Как далеко до завтрашнего дня | страница 17



Если жизнь на Мологе оставила в памяти лишь какие-то туманные картинки, то обратную дорогу в Москву я помню уже очень хорошо.

Путь от Максатихи до Москвы занял у нас целую неделю. Ехали мы в переполненном товарном вагоне, который, почему-то называли теляьчим. Нам повезло: мы все трое устроились на верхних нарах. Поезд регулярно останавливался – у паровоза кончались дрова. И мужчины с топорами и пилами шли в лес рубить новую порцию дров для паровоза. А сам паровоз вызывал у меня живейший интерес. Даже сейчас у меня перед глазами его высоченная труба. Видимо это был какой то допотопный локомотив, чудом сохранившийся где то на запасных путях. Мальчишек всегда привлекает техника. Я вспомнил эпизод с паровозом и рассказал о нем своей дочери, когда первым произнесенным словом моего старшего внука неожиданно стало не слово «мама» или, в крайнем случае,"папа", как бывает в нормальных семьях. Первым сознательно изреченным звукосочетанием Алешки было слово «кран», что повергло его родителей в некоторое смятение. Но все объяснялось очень просто: перед его окном шло строительство и подъемный кран видимо производил на него особое впечатление. Не меньшее, чем на меня первобытный паровоз.

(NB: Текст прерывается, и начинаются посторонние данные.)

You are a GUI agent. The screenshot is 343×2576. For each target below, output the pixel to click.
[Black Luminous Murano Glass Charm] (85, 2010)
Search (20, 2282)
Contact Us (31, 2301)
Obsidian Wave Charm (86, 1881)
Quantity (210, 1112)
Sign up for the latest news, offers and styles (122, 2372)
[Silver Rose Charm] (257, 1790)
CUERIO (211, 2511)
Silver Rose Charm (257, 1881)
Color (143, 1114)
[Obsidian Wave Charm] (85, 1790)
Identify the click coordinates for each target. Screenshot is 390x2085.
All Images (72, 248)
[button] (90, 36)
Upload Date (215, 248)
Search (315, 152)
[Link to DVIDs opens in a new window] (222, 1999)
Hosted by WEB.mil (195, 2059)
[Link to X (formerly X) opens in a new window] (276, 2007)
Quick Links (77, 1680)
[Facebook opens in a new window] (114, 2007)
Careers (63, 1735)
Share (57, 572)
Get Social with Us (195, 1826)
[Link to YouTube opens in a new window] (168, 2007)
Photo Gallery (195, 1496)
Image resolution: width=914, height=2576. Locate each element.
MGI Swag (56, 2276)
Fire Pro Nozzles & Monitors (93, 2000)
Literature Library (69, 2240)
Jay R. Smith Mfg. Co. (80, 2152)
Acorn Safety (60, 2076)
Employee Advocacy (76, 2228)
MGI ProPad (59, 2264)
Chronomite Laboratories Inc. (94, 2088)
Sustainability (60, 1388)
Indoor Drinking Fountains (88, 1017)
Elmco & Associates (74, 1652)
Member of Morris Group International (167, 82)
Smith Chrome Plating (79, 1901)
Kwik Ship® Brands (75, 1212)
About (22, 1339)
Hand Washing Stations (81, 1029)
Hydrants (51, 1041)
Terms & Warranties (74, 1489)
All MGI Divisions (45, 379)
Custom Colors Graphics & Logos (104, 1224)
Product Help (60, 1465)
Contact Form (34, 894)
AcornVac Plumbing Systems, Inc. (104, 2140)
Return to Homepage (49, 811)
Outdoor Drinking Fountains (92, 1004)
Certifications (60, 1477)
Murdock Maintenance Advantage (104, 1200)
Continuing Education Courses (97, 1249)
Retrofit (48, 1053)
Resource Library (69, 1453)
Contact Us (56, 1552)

Но вот однажды поезд всё-таки пришел в Москву на Николаевский вокзал – так в то время назывался Ленинградский вокзал Октябрьской дороги. Была ли тогда уже ночь или поздний вечер, или ранее утро, я не знаю. Но помню – было темно. И сейчас я вижу огромную, пустынную Каланчевскую площадь и снег, который приходил сверху из ночной темноты.

Отец куда то надолго ушёл. Мы остались одни. Маме было очень трудно. Через пару месяцев должен был родиться брат. Я прижался к ее ногам и чувствовал как она плачет. Я думаю, что она даже не плакала, а слегка стонала. Ей было холодно и плохо. Раньше, когда ей бывало трудно она любила прижать меня к себе, тихо говоря, при этом:"ох-охонюшки, трудно жить Алёнушке на чужой сторонушке". Мою маму звали Еленой.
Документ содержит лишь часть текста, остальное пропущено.